If you’ve been wondering when AI agents would stop just chatting and start actually doing things onchain, Base just moved the timeline up. Coinbase’s layer 2 network announced on June 23 that it has added 13 new app integrations to its Model Context Protocol, or MCP, giving AI agents the ability to trade, lend, mint, launch tokens, and make purchases across a significantly wider slice of the Base ecosystem.
The expansion roughly triples the protocol’s reach. When Base MCP first launched on May 26, it shipped with plugins for seven protocols, including Morpho and Uniswap. Now, with integrations for Balancer, Bitrefill, Brickken, KyberSwap, and others, the toolkit available to AI-powered agents has grown considerably.

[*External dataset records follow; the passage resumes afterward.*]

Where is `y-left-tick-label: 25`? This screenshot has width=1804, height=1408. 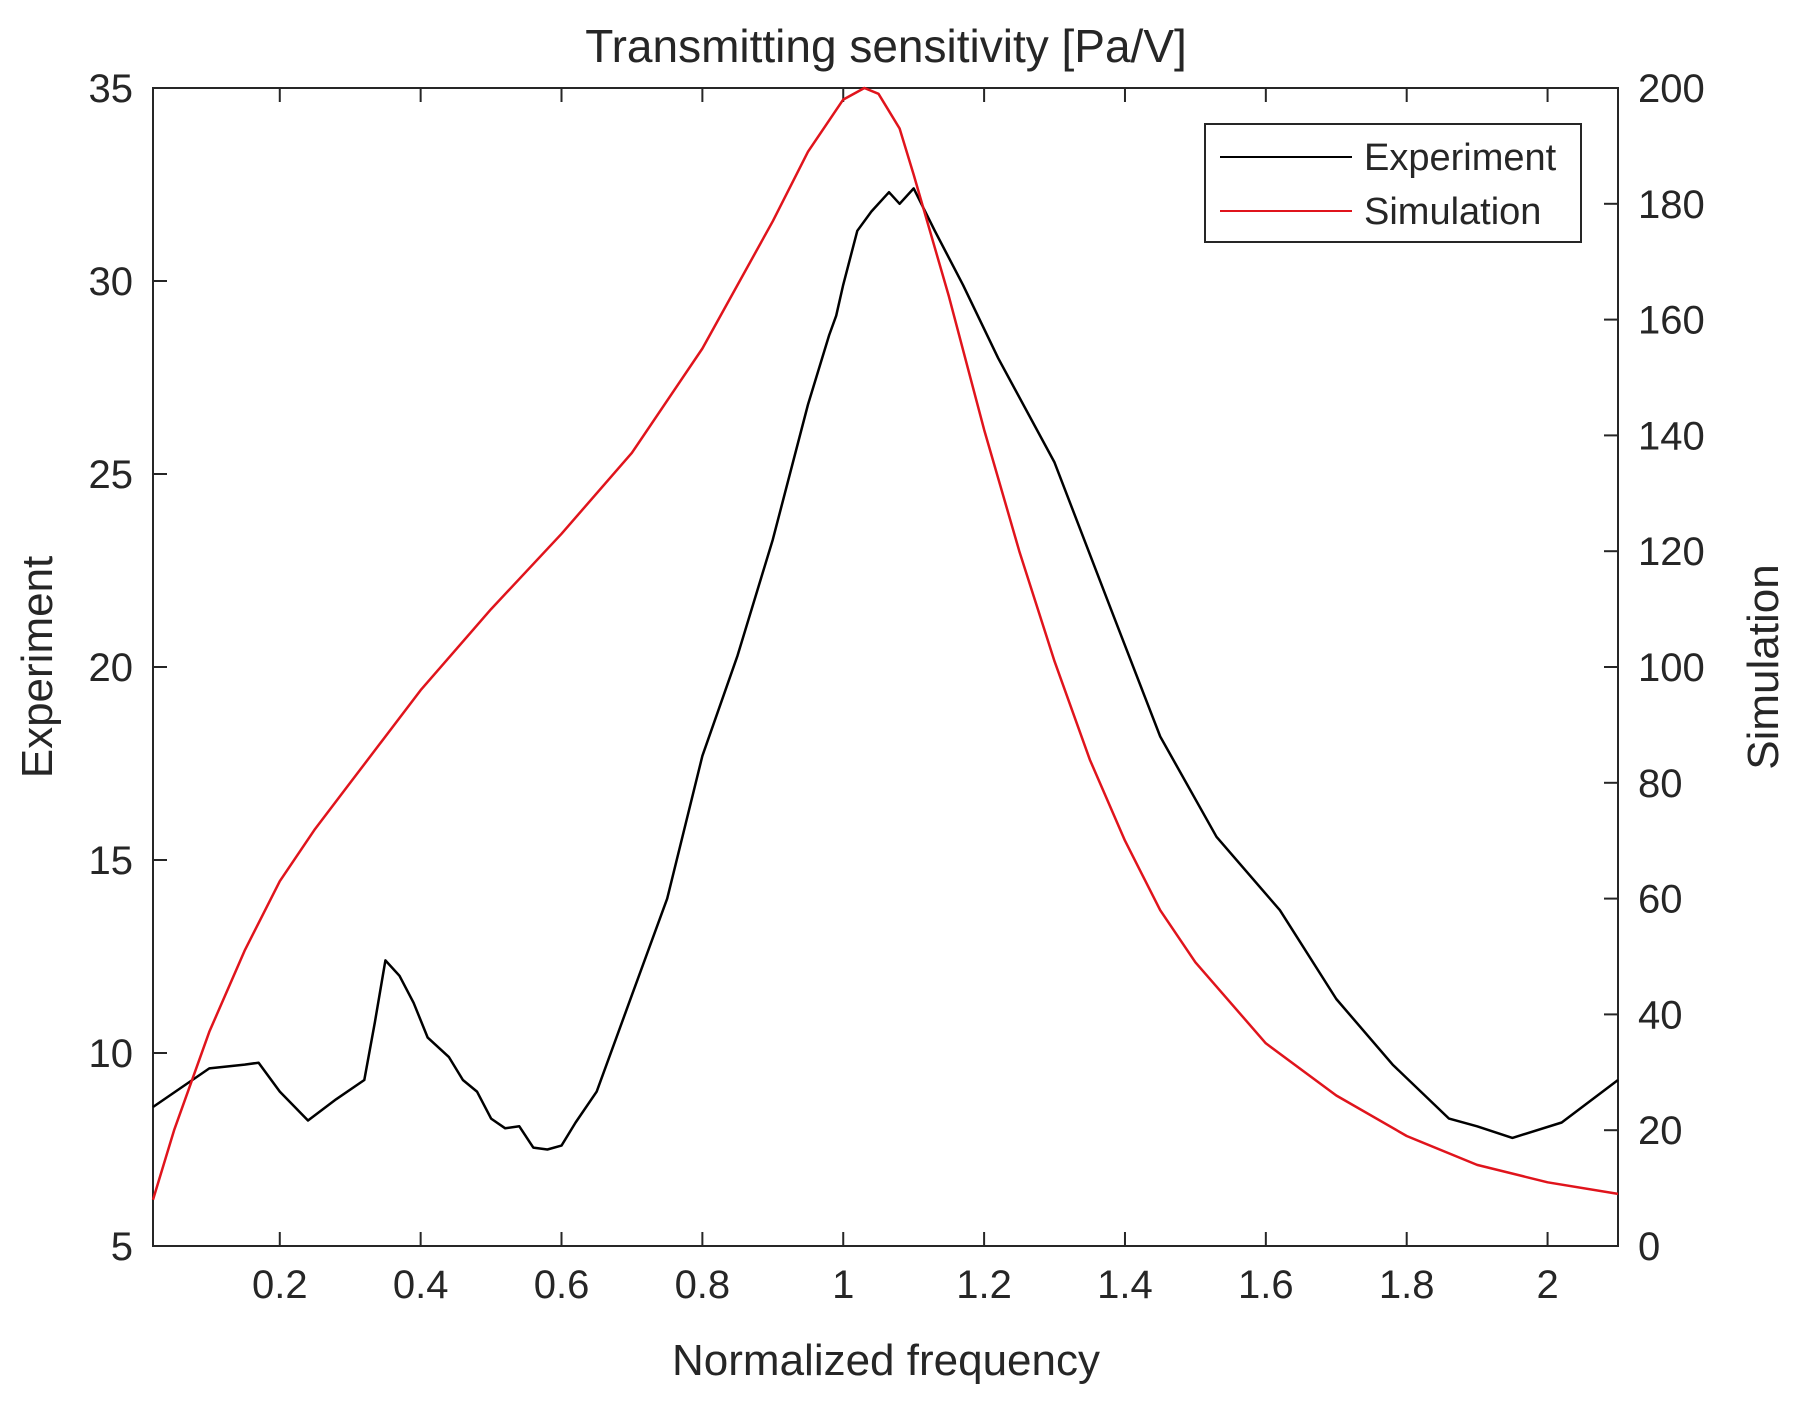
y-left-tick-label: 25 is located at coordinates (112, 475).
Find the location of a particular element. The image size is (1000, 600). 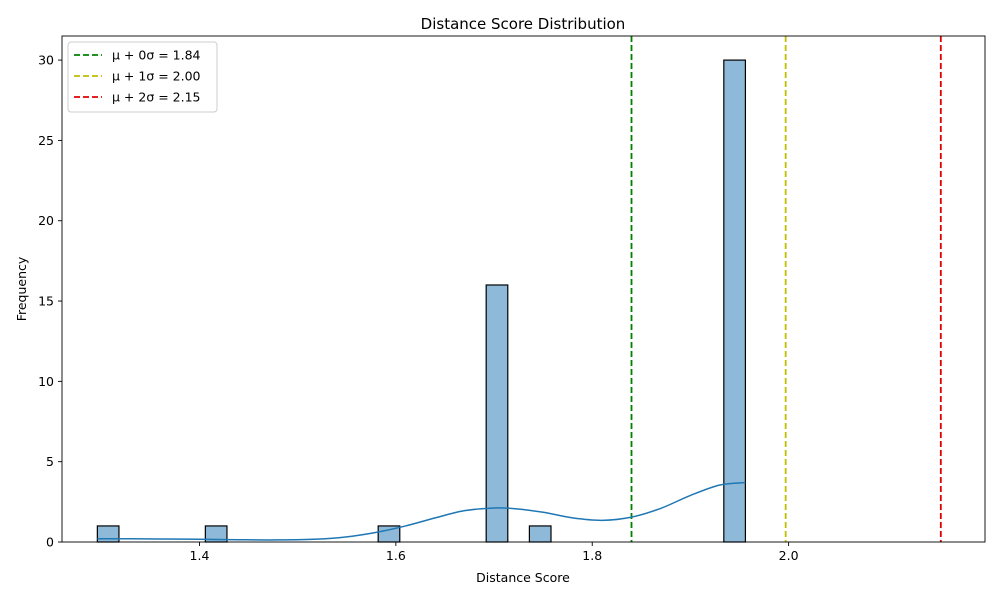

legend: μ + 0σ = 1.84 μ + 1σ = 2.00 μ + 2σ = 2.15 is located at coordinates (142, 77).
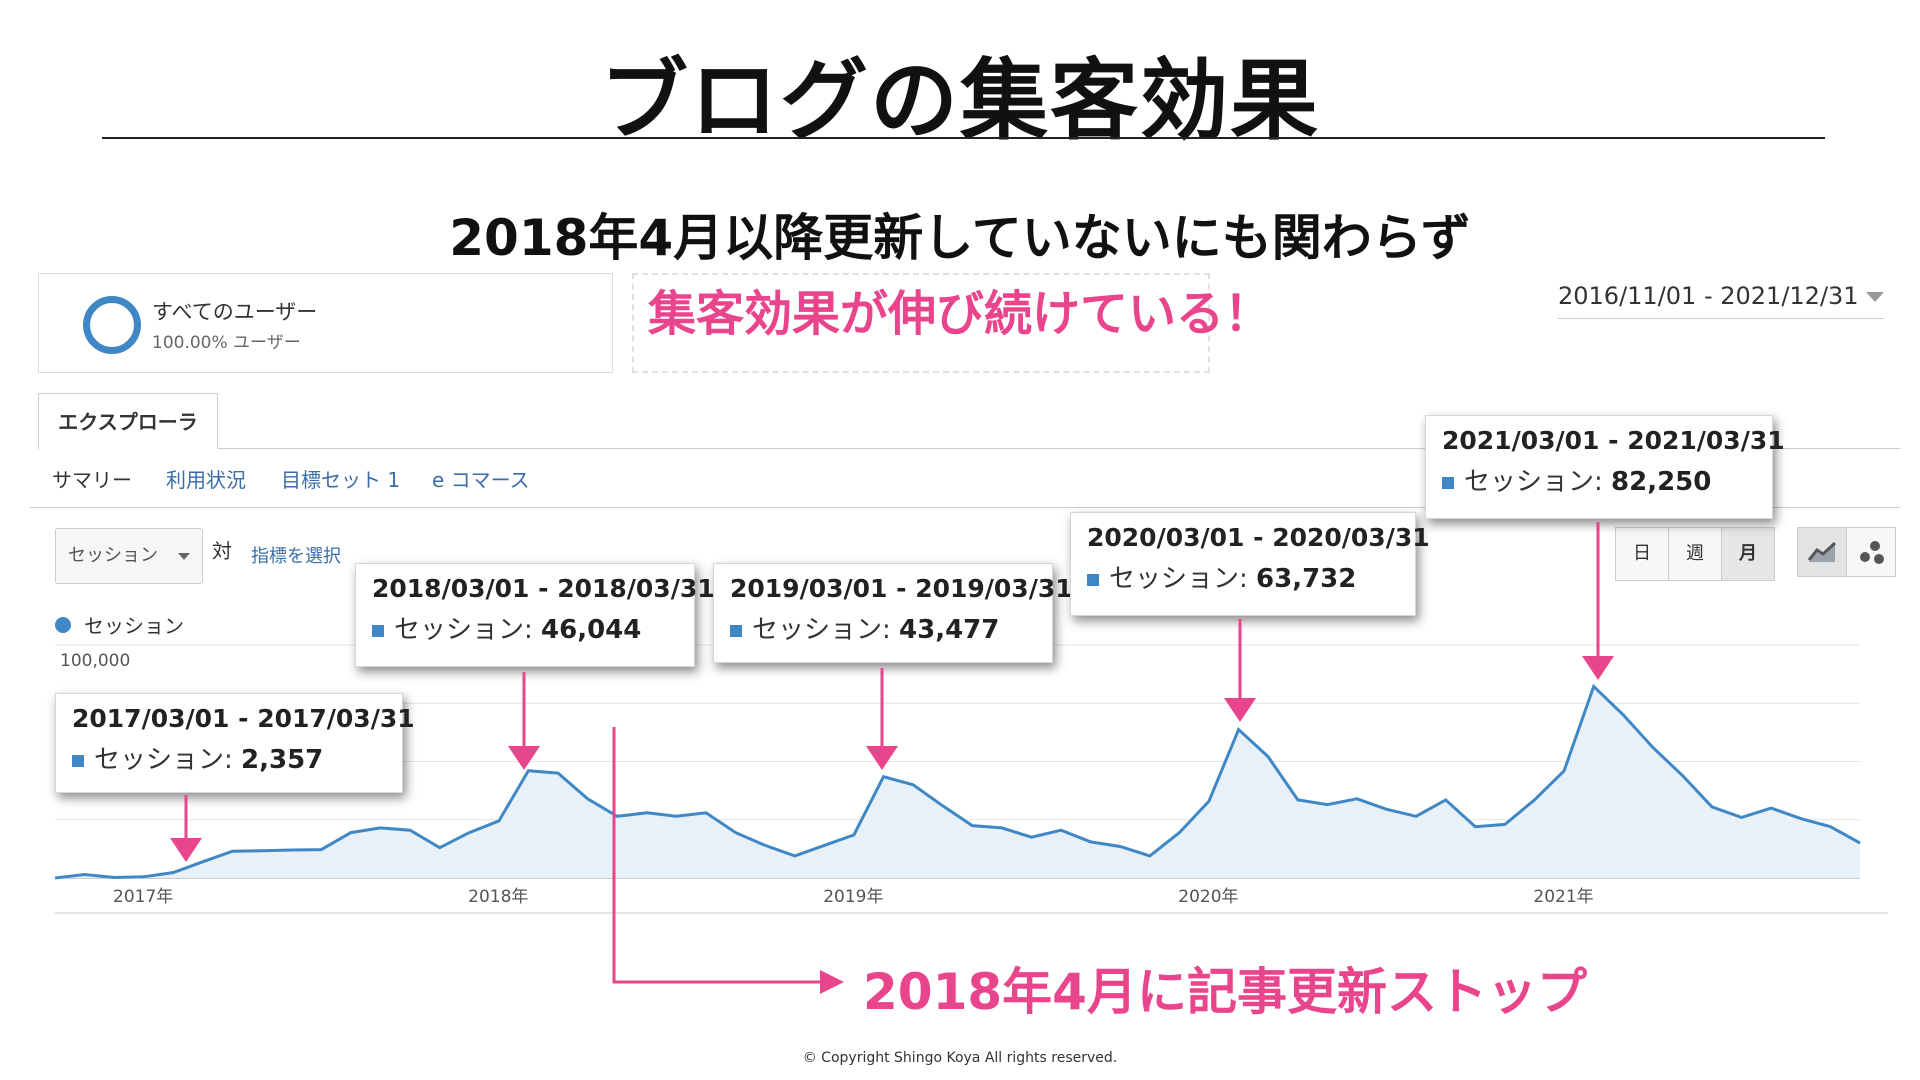 This screenshot has width=1920, height=1080. What do you see at coordinates (1708, 296) in the screenshot?
I see `date-range-text: 2016/11/01 - 2021/12/31` at bounding box center [1708, 296].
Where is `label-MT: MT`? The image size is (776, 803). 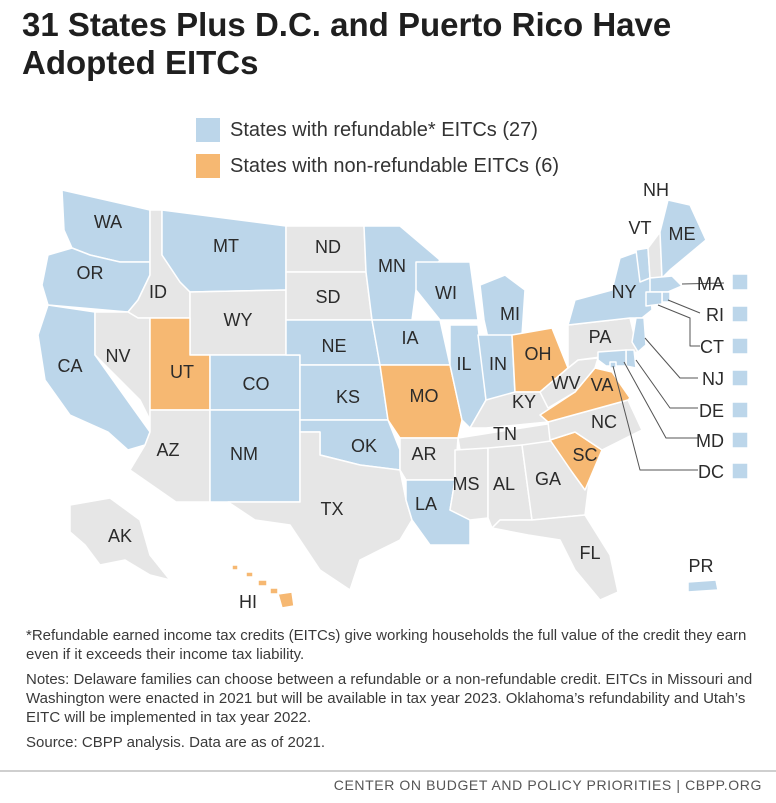 label-MT: MT is located at coordinates (226, 246).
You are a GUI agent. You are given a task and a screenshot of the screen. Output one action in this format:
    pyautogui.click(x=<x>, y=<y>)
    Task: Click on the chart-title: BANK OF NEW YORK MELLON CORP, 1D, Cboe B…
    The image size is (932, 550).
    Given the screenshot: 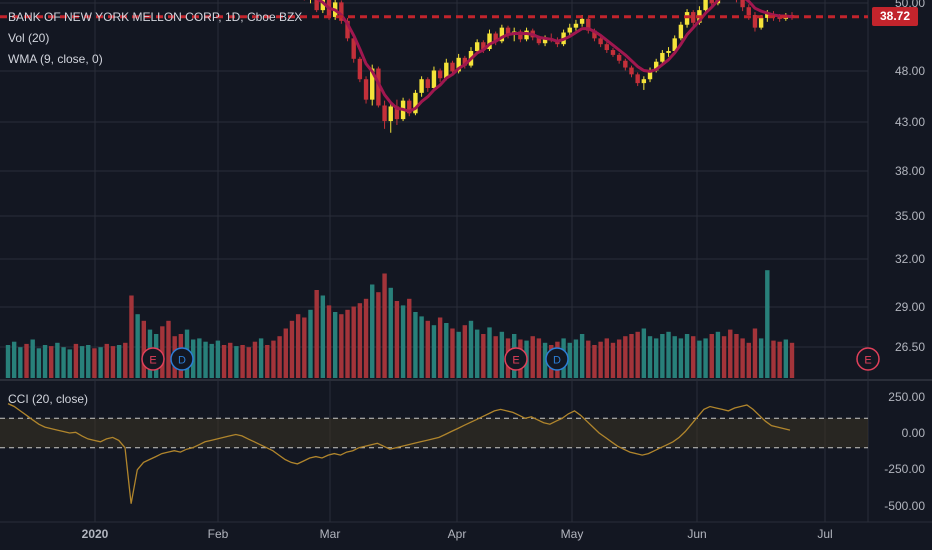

What Base MCP actually does
MCP is essentially a bridge that lets large language models, think Claude and ChatGPT, interact with onchain applications on Base. Instead of a user manually navigating to a DEX, connecting a wallet, and signing a swap, an AI agent can propose the entire transaction. The user just reviews and approves.
Base MCP is built around non-custodial architecture with OAuth-based authentication, meaning the AI never holds your keys. It proposes, you dispose.
The original May launch focused on core DeFi actions: lending through Morpho, swaps via Uniswap, and basic token launches. The 13 new plugins expand the action space considerably. Users can now mint NFTs, buy gift cards through Bitrefill, access liquidity on KyberSwap and Balancer, and launch tokenized assets through Brickken, among other capabilities.
What this means for investors
For projects that are newly integrated, like Balancer and KyberSwap on Base, the exposure to AI-driven traffic represents a potential new source of liquidity and volume.
The non-custodial design addresses one of the biggest objections institutional and retail users have about AI-managed transactions: the risk of autonomous agents going rogue with user funds. By requiring explicit user approval for every transaction, Base MCP threads the needle between automation and security.
There’s a risk angle here too, though. AI agents are only as good as the models powering them, and the protocols they interact with. A buggy plugin or a poorly designed smart contract interaction could lead to failed transactions or, worse, unintended financial exposure. The non-custodial guardrails help, but they don’t eliminate the possibility of an agent proposing a transaction that looks reasonable but carries hidden risks, like impermanent loss on an unfamiliar liquidity pool.